L’industrialisation de l’alimentation a eu un impact remarquable sur les habitudes alimentaires de la population : alors que les aliments transformés n’existaient même pas il y a un siècle à peine, ils représentent actuellement plus de 70 % des ventes de nourriture à l’échelle mondiale. En plus de contenir des quantités souvent astronomiques de sucre, de gras et de sel, plusieurs de ces aliments industriels renferment également des émulsifiants comme le polysorbate 80 et la carboxymethylcellulose. Ces molécules synthétiques sont particulièrement appréciées par les fabricants industriels, car elles possèdent la propriété de lier à la fois le gras et l’eau (comme un détergent), ce qui leur permet de donner une texture onctueuse et homogène aux aliments transformés.
Des études récentes indiquent cependant que la capacité de ces émulsifiants à dissoudre les graisses pourrait perturber certaines barrières protectrices dont la fonction requiert justement d’être insoluble dans l’eau. La couche de mucus qui recouvre la surface de l’intestin, par exemple, doit demeurer intacte pour éviter que les centaines de milliards de bactéries intestinales (le microbiome) entrent en contact avec la circulation sanguine et provoquent une activation incontrôlée du système immunitaire pouvant mener à une réaction inflammatoire. Une étude récente suggère que cette barrière pourrait effectivement être affectée par la présence d’émulsifiants, car l’ajout de faibles quantités de polysorbate 80 ou de carboxymethylcellulose à l’alimentation provoque une inflammation au niveau de l’intestin, conséquence d’une infiltration de bactéries à travers la barrière de mucus.

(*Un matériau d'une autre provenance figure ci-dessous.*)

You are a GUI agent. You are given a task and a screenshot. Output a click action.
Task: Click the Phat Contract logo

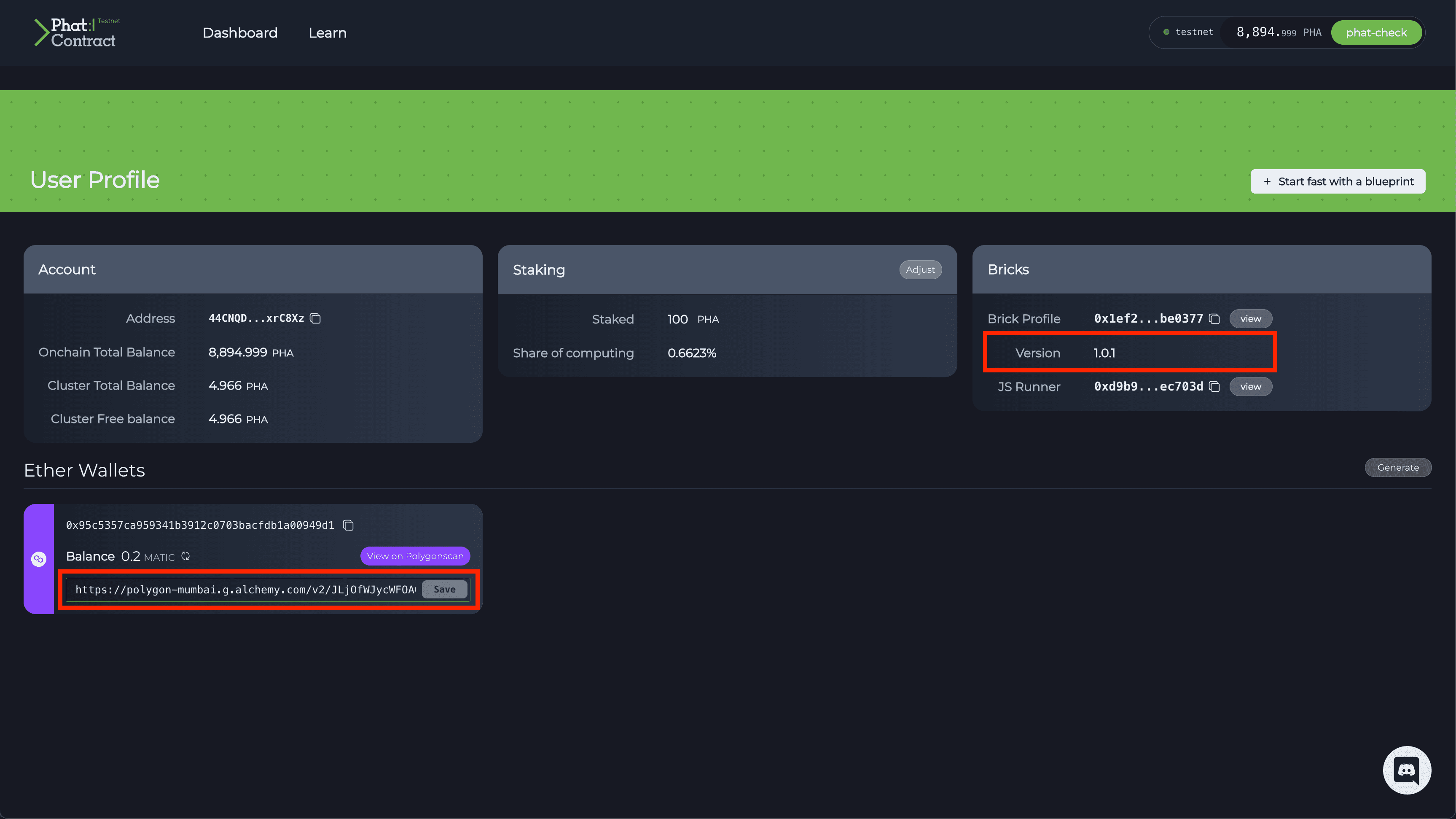(77, 33)
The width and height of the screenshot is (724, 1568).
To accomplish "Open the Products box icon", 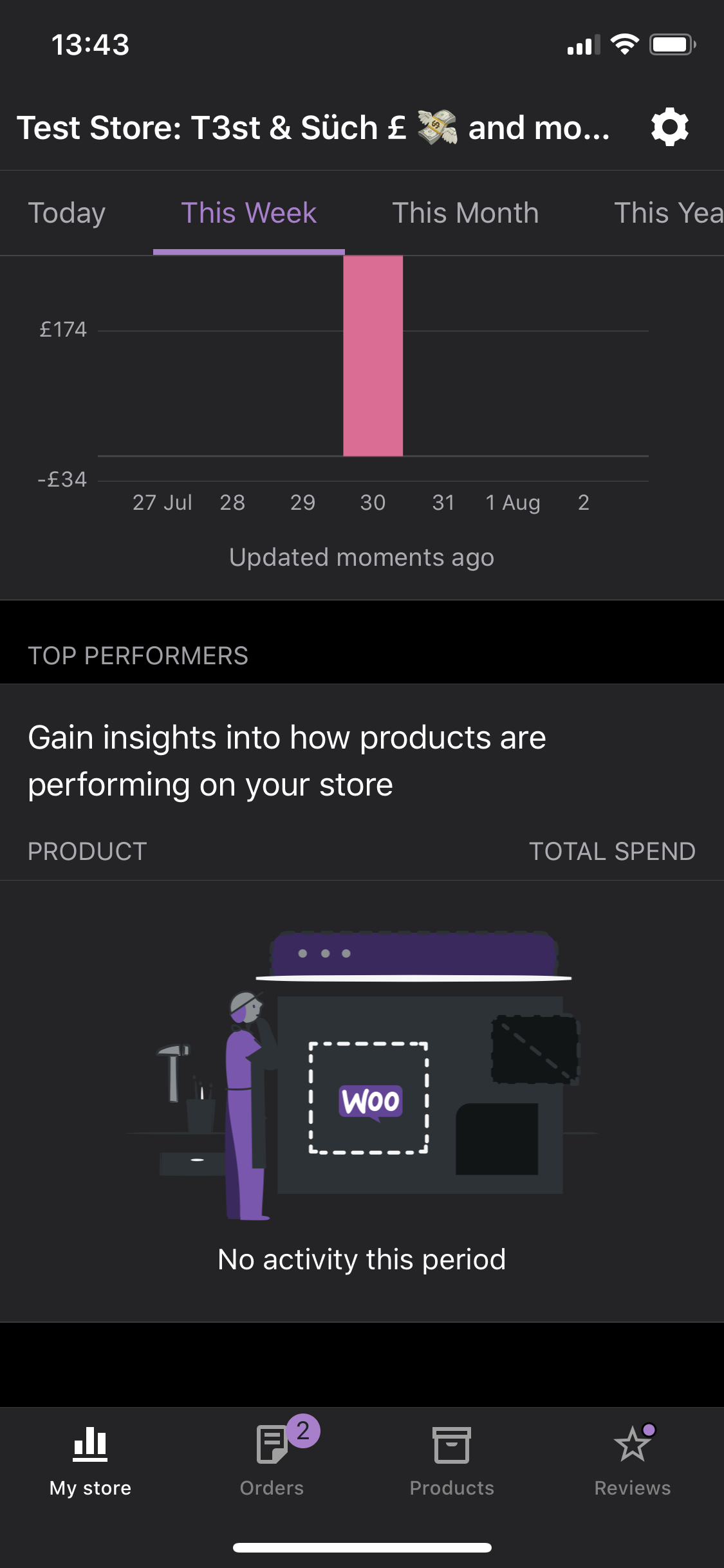I will pyautogui.click(x=452, y=1445).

Des études subséquentes suggèrent que cette inflammation médiée par les émulsifiants pourrait contribuer au développement du cancer colorectal qui est la seconde cause de mortalité par cancer au Canada. Les chercheurs ont en effet montré que la consommation régulière de produits alimentaires contenant du carboxyméthylcellulose ou du polysorbate 80 accélérait significativement le développement de ce cancer, possiblement en perturbant drastiquement la composition du microbiome, ce qui se traduit par l’activation de plusieurs processus cellulaires qui favorisent la croissance des cellules cancéreuses. Cet impact des émulsifiants sur la flore intestinale semble particulièrement dévastateur, car le simple fait de transférer le contenu microbien des intestins des animaux exposés aux émulsifiants à des animaux non exposés était suffisant pour recréer l’activation de ces processus procancéreux.
Les additifs alimentaires ne semblent donc pas aussi inoffensifs qu’on peut le penser, ce qui est franchement inquiétant étant donné leur présence dans une très grande quantité de produits alimentaires industriels.
Le meilleur moyen de se prémunir contre l’impact négatif des émulsifiants est de réduire au minimum la consommation d’aliments industriels transformés et plutôt favoriser les vrais aliments non transformés industriellement, en particulier ceux d’origine végétale. Non seulement les plantes contiennent des vitamines, minéraux et différents composés phytochimiques protecteurs, mais elles sont aussi une source de fibres alimentaires indispensables au maintien d’un microbiome équilibré. Augmenter l’apport en aliments riches en fibres comme les fruits, légumes, légumineuses et grains entiers, tout en éliminant autant que possible les additifs synthétiques comme les émulsifiants, est donc indispensable à la prévention du cancer colorectal.